Rozsa-GLD-4018

The Strad Issue: January 2006
Musicians: Philippe Graffin (violin) Raphael Wallfisch (cello) BBC Concert Orchestra/Barry Wordsworth
Composer: Rózsa

For all his success as a film composer (he won three Academy Awards), Miklós Rózsa throughout his long life set great store by his ‘serious’ music. Although trained at the prestigious Leipzig Conservatory during the 1920s, Rózsa never forgot his Hungarian roots, as can be heard clearly in the two works included here, both reminiscent of Magyar folklore.

The Sinfonia concertante was written in 1958 at the instigation of Gregor Piatigorsky, as a vehicle for himself and Jascha Heifetz (who had himself commissioned Rósza’s Violin Concerto three years earlier). Brendan Carroll’s excellent booklet notes amusingly recall the soloists’ complaints about the other one being favoured with extra solos. (Eventually, Heifetz and Piatigorsky did play the piece and recorded its slow movement, as ‘Theme with Variations’, albeit in a reduced orchestral garb.) If there was any jealousy between Graffin and Wallfisch, it certainly doesn’t show in this brilliant performance, which has nothing to fear from memories of the work’s dedicatees. They achieve chamber music-like intimacy in their closely intertwined parts, while sacrificing nothing in soloistic brilliance.
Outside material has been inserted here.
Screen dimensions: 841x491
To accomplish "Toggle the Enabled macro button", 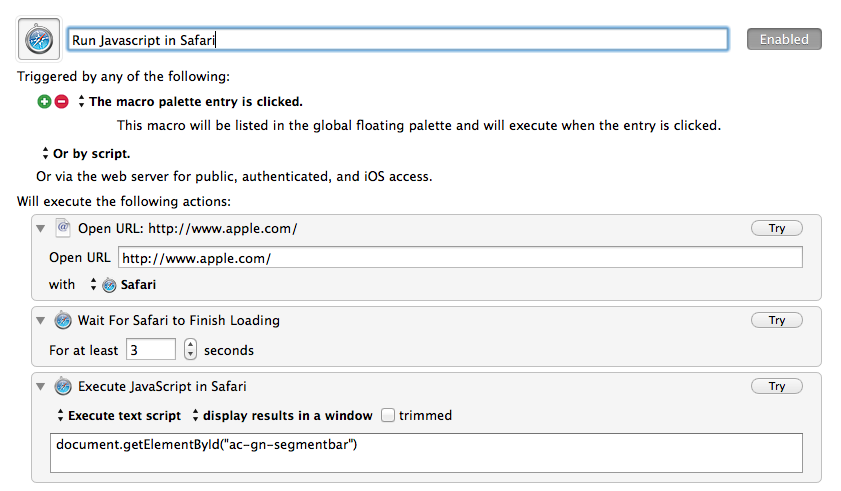I will 784,39.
The Cello Concerto was commissioned by János Starker in 1967, during Rózsa’s short-lived retirement from Hollywood chores, and premiered two years later in Berlin. Starker worked with Rózsa on the solo part, and he certainly didn’t spare himself. Wallfisch copes well with the dizzyingly virtuoso writing, emerging with hardly a hair out of place. The recording balance has him much more forward in this piece, somehow to the detriment of orchestral detail. However, Barry Wordsworth and the BBC Concert Orchestra make the most of Rózsa’s colourful palette.